Tomorrow, June 10, 2020, the American Board of Internal Medicine Foundation posts the following recommendation on their Choosing Wisely web site. This recommendation was submitted by the Choosing Wisely Committee of the American Society for Clinical Laboratory Science in collaboration with the American Society for Clinical Pathology. Please provide us with your opinion about this recommendation.
Don’t order a factor V Leiden (FVL ) mutation assay as the initial test to identify a congenital cause for a thrombotic event. First, order a phenotypic activated protein C resistance (APCR ) ratio assay.
Support: there exist several acquired APCR conditions such as elevated factor VIII and antibody-mediated APCR that can lead to thrombotic events such as deep venous thrombosis or pulmonary embolism. Further, several factor V Leiden-independent mutations may be associated with thrombosis. Best practice guidelines recommend testing for APCR using one of several phenotypic clot-based APCR ratio assays as an initial assay and following up positive APCR ratio results with the molecular factor V Leiden assay. Most currently available phenotypic tests are economical, have a greater than 95% concordance with molecular testing and up to 99% clinical sensitivity. Based on Medicare reimbursement rates, switching to initial-phase phenotypic testing and relying on its negative predictive value with follow-up genotypic testing on APCR-positive samples could result in a 75% reduction in costs.
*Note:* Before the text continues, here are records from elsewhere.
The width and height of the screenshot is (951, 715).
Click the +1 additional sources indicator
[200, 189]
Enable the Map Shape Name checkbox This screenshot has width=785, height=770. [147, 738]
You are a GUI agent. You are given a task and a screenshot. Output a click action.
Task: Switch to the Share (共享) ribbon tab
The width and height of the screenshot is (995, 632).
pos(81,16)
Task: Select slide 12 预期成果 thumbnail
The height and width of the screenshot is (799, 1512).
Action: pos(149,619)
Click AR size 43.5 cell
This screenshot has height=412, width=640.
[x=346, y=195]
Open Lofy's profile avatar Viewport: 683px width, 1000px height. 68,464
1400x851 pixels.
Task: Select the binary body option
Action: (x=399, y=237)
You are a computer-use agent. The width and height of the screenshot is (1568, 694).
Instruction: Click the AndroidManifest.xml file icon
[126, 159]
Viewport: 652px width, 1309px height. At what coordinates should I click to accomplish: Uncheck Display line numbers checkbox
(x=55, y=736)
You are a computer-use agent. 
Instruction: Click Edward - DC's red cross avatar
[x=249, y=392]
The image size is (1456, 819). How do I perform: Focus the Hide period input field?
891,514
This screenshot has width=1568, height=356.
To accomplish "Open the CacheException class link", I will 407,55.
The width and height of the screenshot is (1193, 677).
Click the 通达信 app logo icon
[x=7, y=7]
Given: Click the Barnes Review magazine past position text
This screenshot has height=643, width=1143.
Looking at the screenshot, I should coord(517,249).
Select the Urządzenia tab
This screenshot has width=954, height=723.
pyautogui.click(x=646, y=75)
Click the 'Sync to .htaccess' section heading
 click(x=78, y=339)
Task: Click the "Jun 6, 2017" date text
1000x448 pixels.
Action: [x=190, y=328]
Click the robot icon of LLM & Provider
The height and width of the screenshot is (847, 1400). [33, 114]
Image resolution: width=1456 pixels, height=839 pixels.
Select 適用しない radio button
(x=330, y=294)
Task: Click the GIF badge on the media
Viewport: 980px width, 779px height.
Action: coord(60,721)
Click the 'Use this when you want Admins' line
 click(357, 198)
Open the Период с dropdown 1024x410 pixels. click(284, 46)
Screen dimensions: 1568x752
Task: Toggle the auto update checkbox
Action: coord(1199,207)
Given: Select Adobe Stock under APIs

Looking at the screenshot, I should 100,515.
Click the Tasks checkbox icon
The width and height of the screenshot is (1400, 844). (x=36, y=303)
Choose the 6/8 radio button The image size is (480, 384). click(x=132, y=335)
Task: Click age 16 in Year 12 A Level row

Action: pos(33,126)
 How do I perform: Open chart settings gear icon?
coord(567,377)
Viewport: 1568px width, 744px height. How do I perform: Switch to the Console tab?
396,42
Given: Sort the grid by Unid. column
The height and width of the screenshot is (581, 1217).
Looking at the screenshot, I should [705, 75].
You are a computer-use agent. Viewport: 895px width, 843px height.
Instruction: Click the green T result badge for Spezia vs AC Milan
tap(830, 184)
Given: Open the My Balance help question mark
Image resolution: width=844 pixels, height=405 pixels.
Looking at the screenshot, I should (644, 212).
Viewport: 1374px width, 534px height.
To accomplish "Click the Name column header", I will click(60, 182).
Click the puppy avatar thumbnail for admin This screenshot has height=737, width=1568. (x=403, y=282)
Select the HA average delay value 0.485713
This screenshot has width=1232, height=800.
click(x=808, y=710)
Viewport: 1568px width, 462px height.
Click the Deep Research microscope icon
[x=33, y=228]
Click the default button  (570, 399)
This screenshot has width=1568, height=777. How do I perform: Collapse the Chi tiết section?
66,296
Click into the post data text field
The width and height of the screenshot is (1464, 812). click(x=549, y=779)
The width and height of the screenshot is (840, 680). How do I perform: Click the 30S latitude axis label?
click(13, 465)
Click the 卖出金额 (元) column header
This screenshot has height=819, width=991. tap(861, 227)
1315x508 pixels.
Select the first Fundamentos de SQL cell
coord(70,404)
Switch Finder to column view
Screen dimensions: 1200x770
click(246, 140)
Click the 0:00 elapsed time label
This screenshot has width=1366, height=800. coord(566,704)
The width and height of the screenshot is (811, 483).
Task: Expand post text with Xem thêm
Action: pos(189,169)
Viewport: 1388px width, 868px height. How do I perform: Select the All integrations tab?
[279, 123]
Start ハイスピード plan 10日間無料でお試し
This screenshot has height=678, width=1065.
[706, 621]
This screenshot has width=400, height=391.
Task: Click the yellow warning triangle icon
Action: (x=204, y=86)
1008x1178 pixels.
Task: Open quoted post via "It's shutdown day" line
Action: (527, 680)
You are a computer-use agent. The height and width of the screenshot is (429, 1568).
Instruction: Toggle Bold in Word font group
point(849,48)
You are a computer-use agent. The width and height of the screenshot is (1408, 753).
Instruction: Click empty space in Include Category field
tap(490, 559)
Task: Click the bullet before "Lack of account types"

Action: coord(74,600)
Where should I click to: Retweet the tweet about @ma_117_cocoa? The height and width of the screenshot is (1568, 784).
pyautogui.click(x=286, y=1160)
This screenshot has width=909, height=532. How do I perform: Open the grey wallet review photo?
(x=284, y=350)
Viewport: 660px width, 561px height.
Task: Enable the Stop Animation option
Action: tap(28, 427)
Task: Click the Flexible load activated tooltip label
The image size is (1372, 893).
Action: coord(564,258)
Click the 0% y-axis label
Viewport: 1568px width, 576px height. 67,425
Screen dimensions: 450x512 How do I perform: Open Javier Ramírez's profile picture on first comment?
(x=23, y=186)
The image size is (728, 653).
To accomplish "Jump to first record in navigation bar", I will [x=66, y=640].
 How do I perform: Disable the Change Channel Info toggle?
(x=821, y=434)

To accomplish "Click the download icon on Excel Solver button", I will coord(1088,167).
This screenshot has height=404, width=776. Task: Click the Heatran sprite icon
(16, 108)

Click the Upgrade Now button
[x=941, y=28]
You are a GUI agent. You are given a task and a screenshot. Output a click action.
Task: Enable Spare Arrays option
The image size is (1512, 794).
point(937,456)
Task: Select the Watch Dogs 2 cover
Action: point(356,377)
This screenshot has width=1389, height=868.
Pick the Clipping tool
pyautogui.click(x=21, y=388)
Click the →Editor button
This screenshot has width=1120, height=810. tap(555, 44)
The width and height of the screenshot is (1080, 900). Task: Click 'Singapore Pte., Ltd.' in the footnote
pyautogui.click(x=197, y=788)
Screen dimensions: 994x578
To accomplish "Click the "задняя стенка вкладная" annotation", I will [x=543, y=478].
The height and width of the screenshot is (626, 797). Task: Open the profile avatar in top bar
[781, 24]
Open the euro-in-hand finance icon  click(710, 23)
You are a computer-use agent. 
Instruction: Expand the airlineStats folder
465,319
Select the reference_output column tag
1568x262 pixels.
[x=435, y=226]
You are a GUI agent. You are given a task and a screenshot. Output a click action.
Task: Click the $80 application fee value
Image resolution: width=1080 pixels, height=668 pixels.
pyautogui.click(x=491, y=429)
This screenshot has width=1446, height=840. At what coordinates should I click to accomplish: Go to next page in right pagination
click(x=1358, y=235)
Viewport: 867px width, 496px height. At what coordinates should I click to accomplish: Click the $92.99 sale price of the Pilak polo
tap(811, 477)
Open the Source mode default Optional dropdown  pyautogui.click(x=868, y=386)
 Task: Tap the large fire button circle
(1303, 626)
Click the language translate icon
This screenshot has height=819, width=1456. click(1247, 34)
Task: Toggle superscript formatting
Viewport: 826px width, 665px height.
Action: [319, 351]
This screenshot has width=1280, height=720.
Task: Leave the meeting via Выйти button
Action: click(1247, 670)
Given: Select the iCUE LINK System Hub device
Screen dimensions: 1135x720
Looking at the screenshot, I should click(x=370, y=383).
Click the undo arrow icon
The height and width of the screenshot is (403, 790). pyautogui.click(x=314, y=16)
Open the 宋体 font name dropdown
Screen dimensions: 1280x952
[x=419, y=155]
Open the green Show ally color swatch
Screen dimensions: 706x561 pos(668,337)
Although the FVL mutation assay is often ordered to determine the cause of venous thromboembolic disease, the APCR ratio assay provides greater clinical sensitivity at a lower cost. In instances when clot-based thrombosis risk testing is indicated during acute thrombosis, line-associated thrombosis, or anticoagulant therapy, the APCR is compromised and the FVL mutation assay is used as a primary assay.